SCOTT HORTON: Had body cavity search. Then sleep deprivation occurred; he was not permitted to sleep for a day and a half. Hyperthermia, it was near freezing in his cell. He was given only a thin jumpsuit to wear.

So, these procedures, if they’re standard procedures, they’re procedures that we’ve seen employed before in connection with renditions. And in a criminal justice perspective, they’re really abusive. In fact, I think a lot of people I’ve shown this to, including career prosecutors, looked at it and looked at what happened and said this is an exercise of very questionable judgment by people in the Justice Department.

AMY GOODMAN: This is for an allegation of bribery?

SCOTT HORTON: A very small-scale contract fraud. The corrupt payments that are involved here amount to about $100,000. And this is a sting operation, in which the Justice Department tried to set up a contractor operating in the Middle East soliciting bribe payments. And they made them -— something which I think would not shock anyone. That’s essentially the way the construction industry in the Middle East works.
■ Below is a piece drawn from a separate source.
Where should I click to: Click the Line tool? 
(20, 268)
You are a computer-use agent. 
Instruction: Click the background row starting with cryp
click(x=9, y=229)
AMY GOODMAN: So what happens now?

SCOTT HORTON: He’s facing charges. He’s trying to get his confession struck. And I think it’s a reasonable prospect of that happening, based on his description of what was done to him. You know, whether the judge says this is torture or not — unlikely he’ll go there, but the judge may very well conclude that this was unacceptable coercion to use in connection with extraction of a confession. So I’d be surprised if that confession stands up.

AMY GOODMAN: Scott Horton, we only have thirty seconds, but you not only deal with civil liberties, with issues of rendition and torture, but you are a classical music buff, and you’re just reporting on the release of a — or the find, discovery of a Mozart manuscript.
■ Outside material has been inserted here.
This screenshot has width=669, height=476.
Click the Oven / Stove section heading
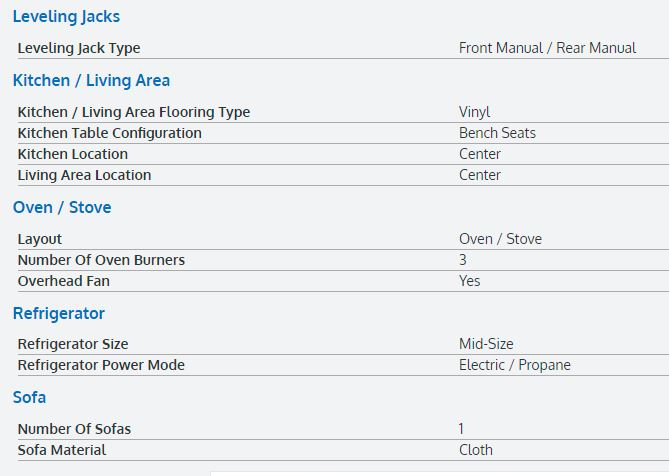click(62, 207)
SCOTT HORTON: A wonderful new find! It’s a piano concerto. We have only the piano part. It was performed for the first time weekend before last in Salzburg, Vienna. And it comes from Nannerl’s notebook, a notebook that was put together by Leopold Mozart for his daughter, that is Wolfgang Amadeus’s older sister. And this was long thought to have been Leopold Mozart’s work, but in the last couple of months, musicologists have confirmed that, nope, this is a Wolfgang Amadeus Mozart original.

AMY GOODMAN: Well, I want to thank you very much for being with us. Today is the sixtieth anniversary of the Geneva Conventions, the current version signed on August 17th — August 12th, 1949. Scott Horton, thanks for joining us. His piece on Raymond Azar is at the Huffington Post, New York attorney specializing in international law and human rights, also is a legal affairs contributor at Harper’s Magazine, where he writes the blog “No Comment.”